§ **COMPLETE THE FOLLOWING**
A) Translate this sentence from the event recap into Spanish: "They are active in the monitoring of biodiversity through community led initiatives."
B) Update the event recap from "Next up was" up to and including "to this mission.", changing "Ethereum Climate platform" to "Ethereum Climate initiative".
C) Summarize the event recap in two sentences.

§ **SUPPLIED TEXT**
----

Next up was a big announcement by Steven Haft from Consensys on the launch of the Ethereum Climate platform. Recognizing that in the past 7 years, the proof-of-work protocol has created a significant climate debt, some main contributors in the community have announced to start the efforts in removing the carbon debt of the Ethereum ecosystem. The calculations are still ongoing, but the expectation is that at least 200 million metric tons of carbon dioxide need to be removed from the atmosphere to pay back that debt. Alongside Steven, Raphaël Haupt of Toucan joined the stage to show its support to this mission.

Quickly back to the workshop area, where Raphaël Haupt, CEO of Toucan joined Phil Fogel from Flow Carbon, both leading companies in the tokenization of carbon credits, on how blockchain is opening the market for new participants. Their vision was clear, let Regenerative Finance be a feature of the entire web3 ecosystem, not just a corner on its own. They see carbon credits as the primary use case for web3, since it is still a young market that can adopt web3 native infrastructure. Even further, they argue that without a functioning carbon market we might not make it as a species. Scam projects, however, are getting the most attention and give a bad reputation, as well as quality issues with methodologies. The toolbox they have is full of solutions to these problems, such as carbon bridges between registries, automated issuance of credits to pre-determined owners upon showing results, centrifuge pools for combining funding sources and more. Also, the role of standardization organizations was discussed, where both Raphaël and Phil stated that the Gold Standard was the most progressive in adopting tokenization. We surely can expect tokenized carbon credits to adopt a bigger role in the market in the future and possibly be solution to its main problems.

Now back to the auditorium for a talk from David Dao from Gainforest. They are active in the monitoring of biodiversity through community led initiatives. They have web3 infrastructure for donation impact, made an NFTree and are building much more. Recently they have been selected for the Xprize competition for the rainforest, where they using drone based environmental DNA sampling as a basis to determine biodiversity levels of areas. They also apply a decentralized social labeling protocol for indigenous communities to earn an income by assisting conservation efforts by using their local knowledge on species, with all communication running through discord, therefore reducing the barrier for participation in web3 immensely.

----

§ **EXTRACTED DATA**
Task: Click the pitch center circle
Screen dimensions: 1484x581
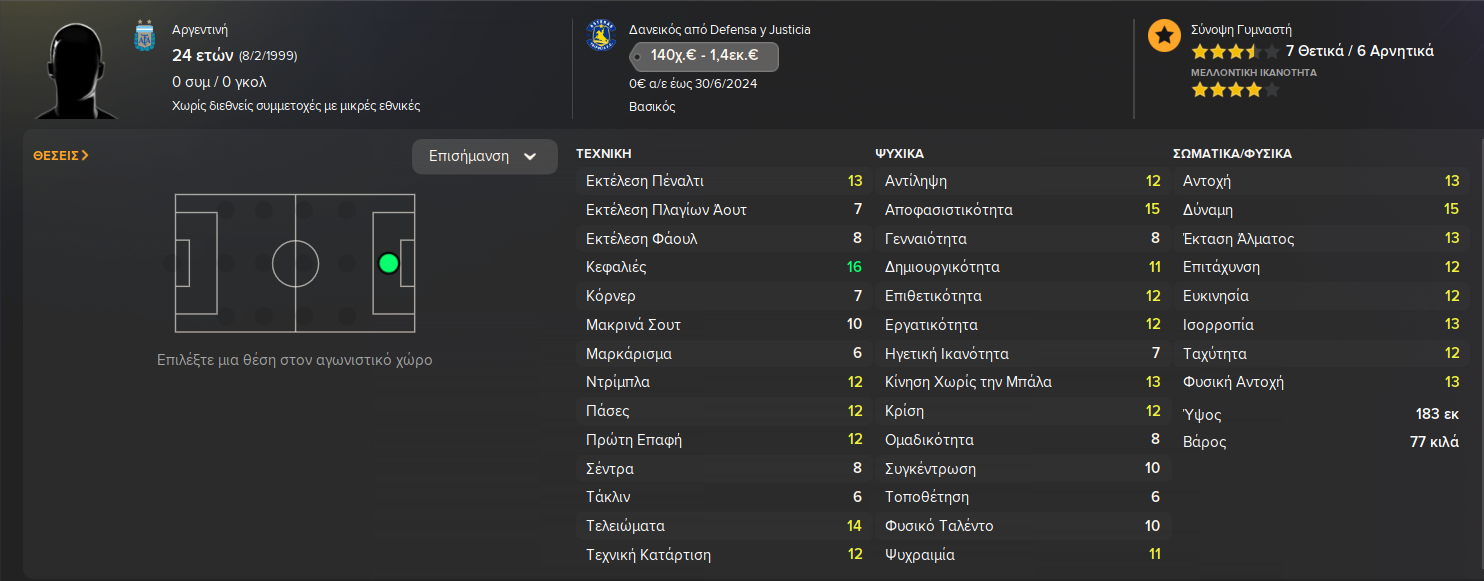Action: 295,264
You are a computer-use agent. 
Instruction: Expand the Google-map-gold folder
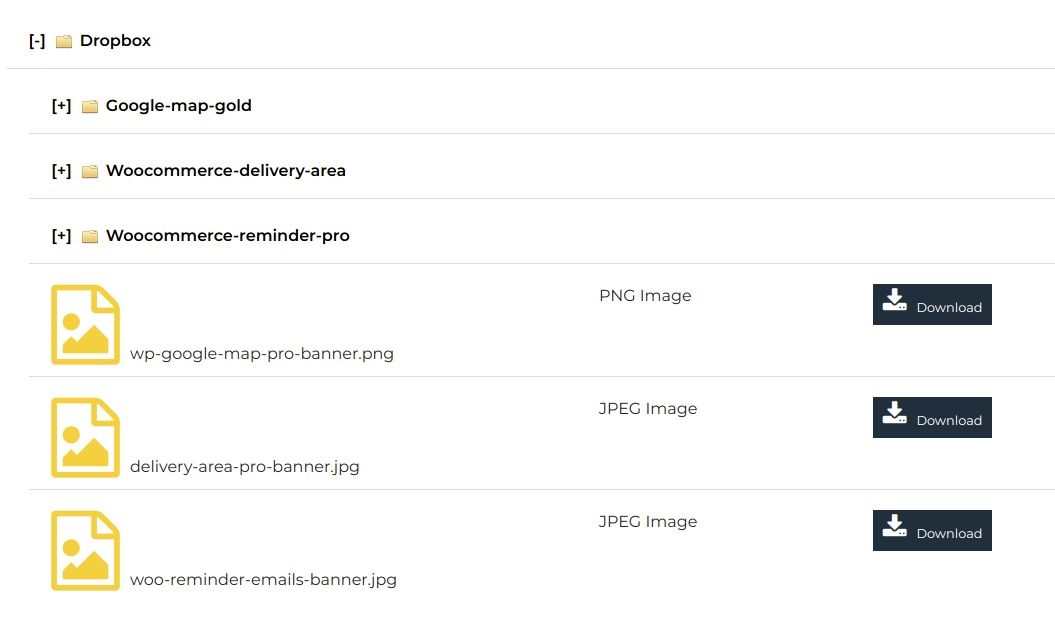[x=62, y=105]
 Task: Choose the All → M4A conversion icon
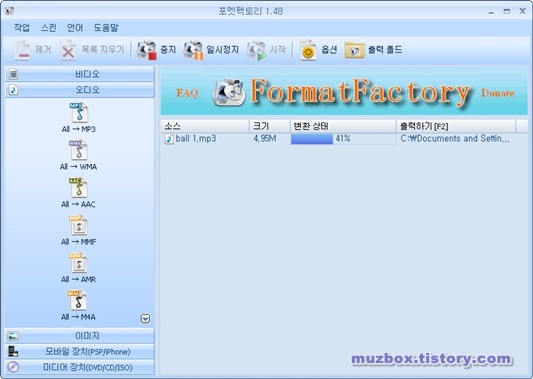click(79, 300)
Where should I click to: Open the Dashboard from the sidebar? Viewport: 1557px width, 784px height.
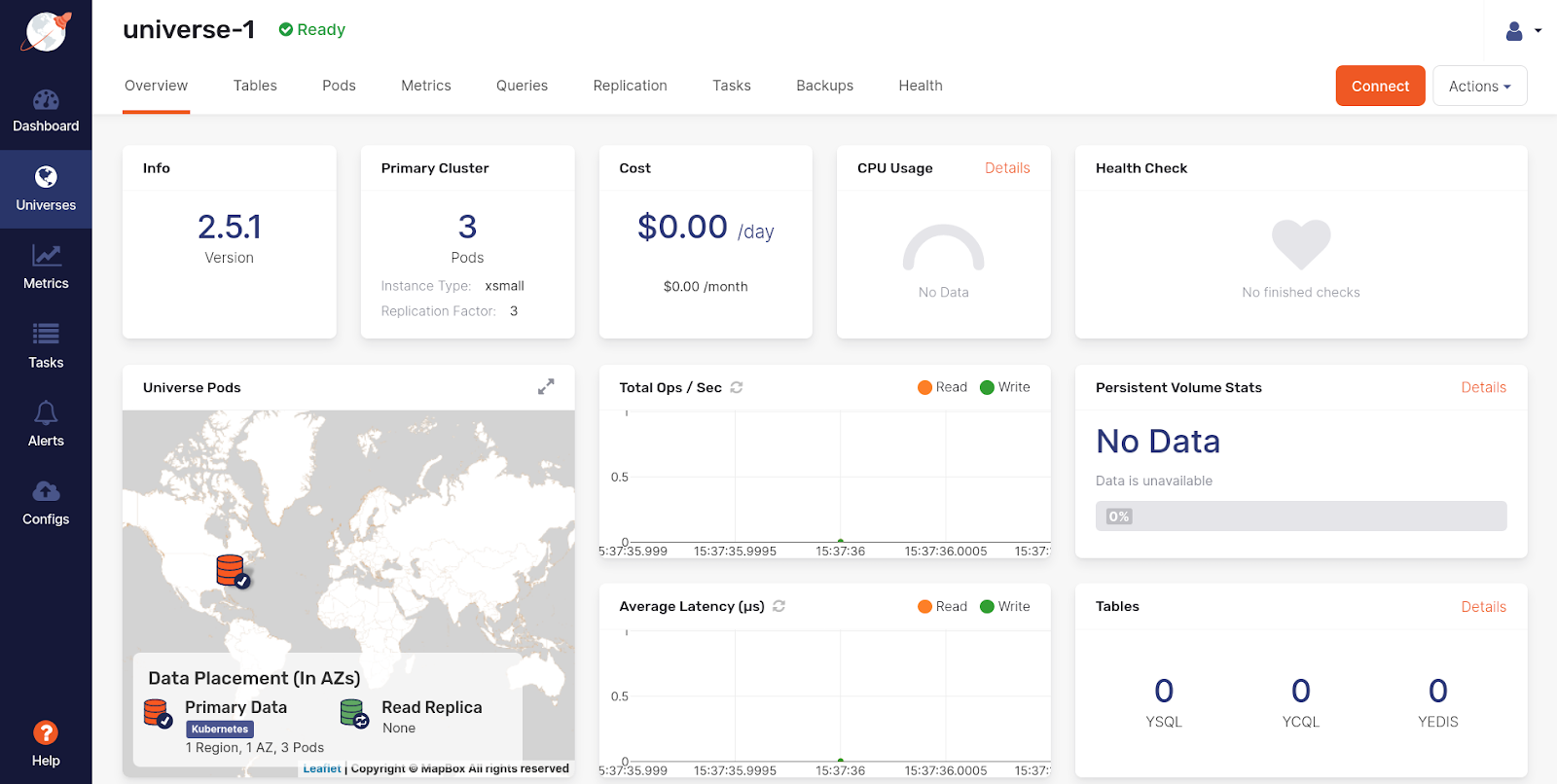click(46, 111)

----

§ **ANSWER SECTION**
A) Están activos en el monitoreo de la biodiversidad a través de iniciativas lideradas por la comunidad.

B)
Next up was a big announcement by Steven Haft from Consensys on the launch of the Ethereum Climate initiative. Recognizing that in the past 7 years, the proof-of-work protocol has created a significant climate debt, some main contributors in the community have announced to start the efforts in removing the carbon debt of the Ethereum ecosystem. The calculations are still ongoing, but the expectation is that at least 200 million metric tons of carbon dioxide need to be removed from the atmosphere to pay back that debt. Alongside Steven, Raphaël Haupt of Toucan joined the stage to show its support to this mission.

C) Steven Haft from Consensys announced the Ethereum Climate platform to remove the carbon debt left by Ethereum's proof-of-work protocol, which is expected to total at least 200 million metric tons of carbon dioxide, and Raphaël Haupt of Toucan showed support for the effort. In a workshop, Haupt and Phil Fogel of Flow Carbon described how tokenizing carbon credits opens the market to new participants, and David Dao from Gainforest then spoke about monitoring biodiversity through community-led initiatives.